Using taxpayer money for ambitious renewal projects is always controversial. Braman is suing the city and county in Miami Dade Circuit Court for misuse of public money, but he says he'll drop the suit if the city and county let the issue go to a voter referendum.
"This project is really about the city branding itself as the crossroads of the Americas, keeping the Miami brand up there ... with other communities in the United States and also in Central and Latin America, where it competes with places like Panama City," says Jim Murley, an urban affairs expert at Florida Atlantic University in Fort Lauderdale.
Stadiums, tunnels, symphony halls – they're all in the arsenal of the modern city planner.
But with Americans increasingly suspicious of large-scale giveaways to corporations and sports teams – especially in a city like Miami, where one stadium built at taxpayer expense currently stands empty – civic leaders are looking for new mechanisms to get bulldozers moving. "Bundling" projects for political expediency is becoming more common for cities trying to build favorable buzz, experts say.

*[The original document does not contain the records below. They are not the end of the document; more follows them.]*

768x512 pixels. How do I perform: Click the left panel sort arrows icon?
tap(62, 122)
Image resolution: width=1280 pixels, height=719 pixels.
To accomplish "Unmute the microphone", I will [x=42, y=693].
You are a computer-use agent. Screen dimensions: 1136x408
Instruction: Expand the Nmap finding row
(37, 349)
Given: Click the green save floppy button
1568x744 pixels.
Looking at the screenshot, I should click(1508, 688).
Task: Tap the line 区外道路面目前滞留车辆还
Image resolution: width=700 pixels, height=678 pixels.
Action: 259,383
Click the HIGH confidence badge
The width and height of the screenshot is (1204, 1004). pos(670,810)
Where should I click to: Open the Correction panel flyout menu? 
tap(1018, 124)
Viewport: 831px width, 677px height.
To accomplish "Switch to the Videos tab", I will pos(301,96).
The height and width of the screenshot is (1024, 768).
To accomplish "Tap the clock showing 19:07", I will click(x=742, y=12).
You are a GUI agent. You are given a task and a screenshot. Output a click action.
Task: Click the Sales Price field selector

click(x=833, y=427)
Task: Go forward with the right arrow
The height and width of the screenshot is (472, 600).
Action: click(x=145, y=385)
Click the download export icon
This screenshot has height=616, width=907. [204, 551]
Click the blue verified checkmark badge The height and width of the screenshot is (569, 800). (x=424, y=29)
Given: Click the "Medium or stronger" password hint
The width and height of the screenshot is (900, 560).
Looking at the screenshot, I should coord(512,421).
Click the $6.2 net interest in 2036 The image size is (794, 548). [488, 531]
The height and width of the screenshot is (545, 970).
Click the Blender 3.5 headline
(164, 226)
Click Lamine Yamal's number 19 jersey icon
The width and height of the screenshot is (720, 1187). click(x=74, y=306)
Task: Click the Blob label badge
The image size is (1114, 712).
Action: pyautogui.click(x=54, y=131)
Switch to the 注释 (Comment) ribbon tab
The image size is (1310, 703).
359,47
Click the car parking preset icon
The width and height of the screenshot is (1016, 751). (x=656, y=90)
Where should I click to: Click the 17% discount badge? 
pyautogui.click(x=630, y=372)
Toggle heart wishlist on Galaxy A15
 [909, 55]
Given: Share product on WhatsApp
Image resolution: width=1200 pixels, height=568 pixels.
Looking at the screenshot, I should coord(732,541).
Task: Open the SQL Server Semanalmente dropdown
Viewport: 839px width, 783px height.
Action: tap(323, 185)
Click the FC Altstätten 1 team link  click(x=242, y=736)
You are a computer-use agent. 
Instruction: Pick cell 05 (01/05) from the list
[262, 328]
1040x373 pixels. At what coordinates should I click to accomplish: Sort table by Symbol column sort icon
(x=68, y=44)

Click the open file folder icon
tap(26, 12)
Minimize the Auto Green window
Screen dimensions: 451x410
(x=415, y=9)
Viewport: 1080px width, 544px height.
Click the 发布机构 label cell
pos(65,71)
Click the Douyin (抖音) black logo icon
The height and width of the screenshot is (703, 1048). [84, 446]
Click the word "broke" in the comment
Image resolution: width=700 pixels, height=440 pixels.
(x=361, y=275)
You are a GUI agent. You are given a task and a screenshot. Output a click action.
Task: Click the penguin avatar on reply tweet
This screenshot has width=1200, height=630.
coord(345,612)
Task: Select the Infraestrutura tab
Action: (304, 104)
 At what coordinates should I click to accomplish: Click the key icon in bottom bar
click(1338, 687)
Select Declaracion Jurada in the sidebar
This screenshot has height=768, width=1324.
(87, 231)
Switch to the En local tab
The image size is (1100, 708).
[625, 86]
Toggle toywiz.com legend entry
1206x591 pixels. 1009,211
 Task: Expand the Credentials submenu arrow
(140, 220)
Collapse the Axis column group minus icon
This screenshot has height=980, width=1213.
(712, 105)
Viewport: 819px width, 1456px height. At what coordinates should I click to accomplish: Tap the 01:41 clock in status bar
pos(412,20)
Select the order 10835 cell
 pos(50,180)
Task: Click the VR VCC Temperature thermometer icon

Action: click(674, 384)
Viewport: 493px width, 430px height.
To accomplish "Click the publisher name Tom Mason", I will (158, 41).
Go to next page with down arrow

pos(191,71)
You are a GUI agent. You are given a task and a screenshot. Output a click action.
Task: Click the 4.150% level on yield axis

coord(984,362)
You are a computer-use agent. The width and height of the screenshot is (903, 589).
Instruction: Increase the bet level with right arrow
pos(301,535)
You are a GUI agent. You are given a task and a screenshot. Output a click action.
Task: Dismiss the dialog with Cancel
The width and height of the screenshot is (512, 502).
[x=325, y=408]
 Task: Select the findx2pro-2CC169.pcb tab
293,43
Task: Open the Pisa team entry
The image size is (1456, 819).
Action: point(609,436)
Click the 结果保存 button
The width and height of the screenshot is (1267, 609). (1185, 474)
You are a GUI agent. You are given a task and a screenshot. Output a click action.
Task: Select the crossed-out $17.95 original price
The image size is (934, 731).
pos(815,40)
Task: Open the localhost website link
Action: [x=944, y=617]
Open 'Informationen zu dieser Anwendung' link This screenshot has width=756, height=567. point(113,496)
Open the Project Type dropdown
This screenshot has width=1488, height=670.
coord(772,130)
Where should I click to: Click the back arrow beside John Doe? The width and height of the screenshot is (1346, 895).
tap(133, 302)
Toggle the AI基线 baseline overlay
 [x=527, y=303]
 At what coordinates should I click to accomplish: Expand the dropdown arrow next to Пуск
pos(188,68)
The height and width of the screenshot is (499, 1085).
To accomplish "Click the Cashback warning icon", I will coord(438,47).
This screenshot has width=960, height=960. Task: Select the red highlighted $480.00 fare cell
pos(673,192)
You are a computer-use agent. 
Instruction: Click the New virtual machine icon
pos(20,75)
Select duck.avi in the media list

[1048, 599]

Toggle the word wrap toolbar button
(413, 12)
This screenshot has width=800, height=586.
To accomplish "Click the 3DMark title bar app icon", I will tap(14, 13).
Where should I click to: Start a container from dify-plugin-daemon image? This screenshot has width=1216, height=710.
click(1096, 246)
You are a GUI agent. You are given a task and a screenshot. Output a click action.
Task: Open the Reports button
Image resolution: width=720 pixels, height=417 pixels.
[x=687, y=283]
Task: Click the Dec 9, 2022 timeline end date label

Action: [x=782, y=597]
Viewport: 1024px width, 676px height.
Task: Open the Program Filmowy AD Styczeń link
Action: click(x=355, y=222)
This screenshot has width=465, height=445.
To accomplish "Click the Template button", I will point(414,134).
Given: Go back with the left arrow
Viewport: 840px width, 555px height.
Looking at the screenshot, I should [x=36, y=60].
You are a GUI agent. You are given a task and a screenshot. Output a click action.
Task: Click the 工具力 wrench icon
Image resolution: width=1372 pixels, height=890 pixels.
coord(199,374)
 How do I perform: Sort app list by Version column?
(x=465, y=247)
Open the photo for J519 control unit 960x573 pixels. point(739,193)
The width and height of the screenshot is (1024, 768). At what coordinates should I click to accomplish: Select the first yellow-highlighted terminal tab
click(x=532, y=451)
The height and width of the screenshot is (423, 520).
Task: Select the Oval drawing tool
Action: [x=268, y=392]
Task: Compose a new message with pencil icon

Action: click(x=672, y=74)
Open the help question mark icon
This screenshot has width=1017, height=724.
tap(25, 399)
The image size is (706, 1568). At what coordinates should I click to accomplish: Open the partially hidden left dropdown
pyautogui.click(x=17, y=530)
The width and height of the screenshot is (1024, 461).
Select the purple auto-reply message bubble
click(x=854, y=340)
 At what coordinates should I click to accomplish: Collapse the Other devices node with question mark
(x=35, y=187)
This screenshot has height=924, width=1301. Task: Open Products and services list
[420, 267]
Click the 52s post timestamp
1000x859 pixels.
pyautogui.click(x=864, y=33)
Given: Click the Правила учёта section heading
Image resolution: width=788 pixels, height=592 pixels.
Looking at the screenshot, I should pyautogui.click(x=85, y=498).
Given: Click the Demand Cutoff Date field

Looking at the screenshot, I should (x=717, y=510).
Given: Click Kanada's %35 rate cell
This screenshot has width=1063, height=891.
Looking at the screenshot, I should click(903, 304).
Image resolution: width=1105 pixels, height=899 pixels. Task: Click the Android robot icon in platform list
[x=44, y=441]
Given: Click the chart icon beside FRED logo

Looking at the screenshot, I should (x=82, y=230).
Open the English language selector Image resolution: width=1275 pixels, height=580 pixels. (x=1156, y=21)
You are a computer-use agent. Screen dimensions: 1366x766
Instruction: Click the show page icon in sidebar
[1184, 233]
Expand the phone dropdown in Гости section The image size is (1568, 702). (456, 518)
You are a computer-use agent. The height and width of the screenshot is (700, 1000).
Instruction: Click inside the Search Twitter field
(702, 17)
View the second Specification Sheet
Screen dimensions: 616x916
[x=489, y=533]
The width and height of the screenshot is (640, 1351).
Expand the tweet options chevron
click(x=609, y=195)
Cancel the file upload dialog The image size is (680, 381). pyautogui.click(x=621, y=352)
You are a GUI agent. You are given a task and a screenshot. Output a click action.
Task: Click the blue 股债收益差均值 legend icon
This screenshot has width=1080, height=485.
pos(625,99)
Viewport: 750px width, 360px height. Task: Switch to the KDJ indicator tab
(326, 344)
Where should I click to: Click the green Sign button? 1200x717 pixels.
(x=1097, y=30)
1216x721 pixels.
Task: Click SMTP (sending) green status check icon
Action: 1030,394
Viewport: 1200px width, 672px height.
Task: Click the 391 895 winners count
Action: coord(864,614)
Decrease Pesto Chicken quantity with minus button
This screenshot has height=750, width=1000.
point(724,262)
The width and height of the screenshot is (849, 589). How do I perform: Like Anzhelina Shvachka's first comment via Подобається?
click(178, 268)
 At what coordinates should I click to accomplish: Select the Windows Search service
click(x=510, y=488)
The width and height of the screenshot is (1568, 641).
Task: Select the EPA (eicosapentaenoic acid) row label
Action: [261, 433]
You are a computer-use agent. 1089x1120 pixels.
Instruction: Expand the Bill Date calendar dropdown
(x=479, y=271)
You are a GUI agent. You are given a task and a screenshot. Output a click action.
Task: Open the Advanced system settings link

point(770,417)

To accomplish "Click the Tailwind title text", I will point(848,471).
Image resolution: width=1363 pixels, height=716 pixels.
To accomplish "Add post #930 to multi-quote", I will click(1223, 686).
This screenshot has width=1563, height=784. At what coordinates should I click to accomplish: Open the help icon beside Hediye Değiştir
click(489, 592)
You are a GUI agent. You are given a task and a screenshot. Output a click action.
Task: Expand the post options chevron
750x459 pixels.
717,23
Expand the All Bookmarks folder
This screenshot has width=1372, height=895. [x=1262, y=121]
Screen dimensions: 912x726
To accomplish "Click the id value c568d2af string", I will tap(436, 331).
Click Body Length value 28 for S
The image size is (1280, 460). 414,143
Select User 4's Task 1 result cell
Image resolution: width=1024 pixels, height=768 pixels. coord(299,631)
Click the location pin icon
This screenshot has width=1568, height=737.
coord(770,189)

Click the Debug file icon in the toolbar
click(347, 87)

"Folks supportive of the park may not be supportive of the tunnel or the baseball stadium, but this is a way to sort of build consensus ... to get these kinds of large projects approved," says Frank Nero, president of the Beacon Council, a Miami business group. "The governmental entities that did this should be commended for being creative."
For his part, Braman calls the joint city-county plan a "shell game" that pits struggling blue-collar Miami against the city's wealthy subsets that make it the Monaco of Alligator Country. One online commentator ripped into the plan as a "tyrannical monstrosity."
Miamians have good reason to be suspicious, says Michael Lewis, editor of Miami Today.
"They threw everything they could think of into this thing to see what sticks," says Mr. Lewis. "Everyone holds their nose and votes for a package. It's a little like bundling bad mortgages together and selling them. Sound familiar?"
As the city gives concessions to developers and sports teams (the proposed project includes a new stadium for the Marlins), critics say, basics fall apart. A city pool closed after Miami didn't have money to pay a lifeguard. A glorious downtown fountain became the failed launchpad for tethered advertising balloons.
"We're great builders in Miami," says Mr. Lewis. "We're not great maintainers."
Meanwhile, the wealth gap in Miami is among the widest of any US city. The middle class makes up only 15 percent of Miami, and the median income in the city is less than half the national median.
At a protest Saturday on Watson Island, about 70 people, including Braman, made bullhorn speeches and waved "Megaplan or Megascam?" signs. It was a symbolic spot to make some noise. The plan would expand the definition of blight to include the mostly empty, but hardly blighted, Watson Island in a new redevelopment district, eligible to receive tax revenues.
The megaplan insults those trying to hold onto their homes and lives in a tough economy, says Beverly Stafford, a community activist in the rundown Overtown section of the city. "I'm not against progress, but you've got to do it one step at a time. You don't start throwing things in a mixing bowl and it all comes out like magic."
Proponents point out that no general funds will be used for the project, most of which will be paid for from hotel taxes on tourists. And with construction off 14 percent since last year, and nearly 10,000 construction workers laid off, this is the time to "prime the pump" of the economy, says Mr. Nero of the Beacon Council.
"Politics is the art of giving and taking, and this is a very unique way to cobble together some disparate interests that all had capital requirements and doing it as part of a grand plan," he says.
So far, there's little danger of cooler heads prevailing around the Miami megadeal. For his part, Braman, the activist auto dealer, says he simply wants to see the residents of Miami and Dade County at the helm of this eccentric South Florida megalopolis.
"There will be no settlement without giving people the right to vote," Braman told the crowd on Watson Island on Saturday. He took the stand in Miami Dade Circuit Court on Monday.